Publié : Dernière mise à jour le 8 commentaires 10 minutes à lire
Le tueur de la Suissesse à Phuket accusé de tentative de viol

Teerawat Thothip, âgé de 27 ans, a avoué avoir étranglé la touriste suisse Nicole Sauvain-Weiskopf, mais a nié avoir eu l’intention de la tuer et de la violer.

Son témoignage est très différent de celui donné par des sources policières au Bangkok Post et qui parlait de tentative de viol.

Voir : Le meurtrier de la touriste suisse a été arrêté en Thaïlande


Mise à jour au 12 août : Le tueur de la Suissesse à Phuket accusé de tentative de viol


Il voulait simplement son argent et ses affaires, a-t-il déclaré lors d’une conférence de presse diffusée dans tout le pays le dimanche 8 août.

Teerawat a été arrêté par la police le 7 août pour le meurtre de Mme Sauvain-Weisskopf, dont le corps a été retrouvé près de la cascade d’Ao Yon sur la côte est de Phuket le jeudi 6 août.

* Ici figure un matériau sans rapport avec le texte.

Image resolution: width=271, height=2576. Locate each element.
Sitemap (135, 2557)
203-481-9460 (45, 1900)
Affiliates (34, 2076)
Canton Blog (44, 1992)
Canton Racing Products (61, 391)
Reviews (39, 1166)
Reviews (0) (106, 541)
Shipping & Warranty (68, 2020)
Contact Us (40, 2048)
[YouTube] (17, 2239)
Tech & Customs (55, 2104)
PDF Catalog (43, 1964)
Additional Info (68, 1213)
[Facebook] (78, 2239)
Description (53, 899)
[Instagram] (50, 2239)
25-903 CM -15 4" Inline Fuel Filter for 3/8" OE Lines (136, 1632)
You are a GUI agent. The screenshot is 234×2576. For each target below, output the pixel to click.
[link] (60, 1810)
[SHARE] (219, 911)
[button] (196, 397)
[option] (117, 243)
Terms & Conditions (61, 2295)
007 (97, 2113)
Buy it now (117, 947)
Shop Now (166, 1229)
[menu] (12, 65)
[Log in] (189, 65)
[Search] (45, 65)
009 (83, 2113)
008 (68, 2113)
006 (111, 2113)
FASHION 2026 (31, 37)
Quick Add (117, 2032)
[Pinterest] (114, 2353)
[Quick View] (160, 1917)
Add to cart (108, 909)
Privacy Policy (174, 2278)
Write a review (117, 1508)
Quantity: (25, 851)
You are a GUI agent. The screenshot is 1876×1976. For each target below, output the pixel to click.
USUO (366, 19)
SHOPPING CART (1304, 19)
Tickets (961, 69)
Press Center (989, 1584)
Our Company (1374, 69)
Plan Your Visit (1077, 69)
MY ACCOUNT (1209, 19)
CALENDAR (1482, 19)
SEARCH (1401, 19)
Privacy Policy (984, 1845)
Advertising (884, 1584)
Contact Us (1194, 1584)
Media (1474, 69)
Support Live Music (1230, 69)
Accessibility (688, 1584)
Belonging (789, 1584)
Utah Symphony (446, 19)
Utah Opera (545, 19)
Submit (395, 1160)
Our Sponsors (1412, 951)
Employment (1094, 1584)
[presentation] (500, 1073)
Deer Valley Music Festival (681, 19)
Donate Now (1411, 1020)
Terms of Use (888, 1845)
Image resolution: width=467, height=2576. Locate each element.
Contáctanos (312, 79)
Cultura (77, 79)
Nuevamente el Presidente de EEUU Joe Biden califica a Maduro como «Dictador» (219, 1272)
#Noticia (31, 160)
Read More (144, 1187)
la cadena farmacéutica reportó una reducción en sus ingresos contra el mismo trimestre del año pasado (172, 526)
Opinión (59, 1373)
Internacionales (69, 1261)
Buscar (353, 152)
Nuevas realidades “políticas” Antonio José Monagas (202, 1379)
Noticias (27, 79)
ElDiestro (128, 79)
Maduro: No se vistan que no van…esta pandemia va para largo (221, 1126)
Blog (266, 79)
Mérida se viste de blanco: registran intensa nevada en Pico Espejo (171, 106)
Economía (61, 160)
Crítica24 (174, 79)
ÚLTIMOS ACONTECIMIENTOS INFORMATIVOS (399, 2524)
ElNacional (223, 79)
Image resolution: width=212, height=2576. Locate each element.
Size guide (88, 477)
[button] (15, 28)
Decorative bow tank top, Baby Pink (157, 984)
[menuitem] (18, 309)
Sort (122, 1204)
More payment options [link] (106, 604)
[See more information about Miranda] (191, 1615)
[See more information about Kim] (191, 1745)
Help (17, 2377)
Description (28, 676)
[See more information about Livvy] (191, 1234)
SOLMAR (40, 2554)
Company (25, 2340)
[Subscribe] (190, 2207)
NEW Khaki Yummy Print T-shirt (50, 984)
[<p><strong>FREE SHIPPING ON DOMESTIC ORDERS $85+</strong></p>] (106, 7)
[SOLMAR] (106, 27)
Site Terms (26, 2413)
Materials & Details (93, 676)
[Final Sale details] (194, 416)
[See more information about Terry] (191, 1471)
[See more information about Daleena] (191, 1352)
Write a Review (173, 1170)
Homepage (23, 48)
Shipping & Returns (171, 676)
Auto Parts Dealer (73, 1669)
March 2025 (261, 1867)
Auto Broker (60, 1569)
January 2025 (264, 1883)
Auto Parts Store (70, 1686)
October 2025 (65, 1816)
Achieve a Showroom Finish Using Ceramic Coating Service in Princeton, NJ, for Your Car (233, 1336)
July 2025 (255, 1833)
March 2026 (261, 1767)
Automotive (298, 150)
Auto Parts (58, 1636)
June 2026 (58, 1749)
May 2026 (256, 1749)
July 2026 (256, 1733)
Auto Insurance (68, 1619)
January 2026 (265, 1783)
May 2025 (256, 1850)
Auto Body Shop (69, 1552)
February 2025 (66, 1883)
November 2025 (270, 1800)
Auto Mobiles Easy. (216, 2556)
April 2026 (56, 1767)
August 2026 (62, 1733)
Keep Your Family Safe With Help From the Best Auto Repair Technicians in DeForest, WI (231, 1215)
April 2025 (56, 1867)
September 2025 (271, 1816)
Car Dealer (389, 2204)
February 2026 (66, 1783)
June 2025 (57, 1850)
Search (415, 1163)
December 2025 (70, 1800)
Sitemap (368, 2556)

Le colonel Krissana Pattanacharoen, porte-parole adjoint de la police royale thaïlandaise, a expliqué dimanche :

« La police a réussi à arrêter un homme de 27 ans en relation avec la mort d’une ressortissante suisse de 57 ans, retrouvée morte près d’une cascade dans le sous-district de Wichit, à Phuket.

Au cours de l’enquête et des interrogatoires, des preuves ont été systématiquement collectées et des déclarations de témoins ont été recueillies.

Le tribunal provincial de Phuket a ensuite émis un mandat d’arrêt en rapport avec les preuves présentées au tribunal.

La police a inculpé le délinquant pour meurtre et vol ayant entraîné la mort.

La cause du décès doit encore être confirmée car le rapport d’autopsie n’a pas encore été publié par les autorités.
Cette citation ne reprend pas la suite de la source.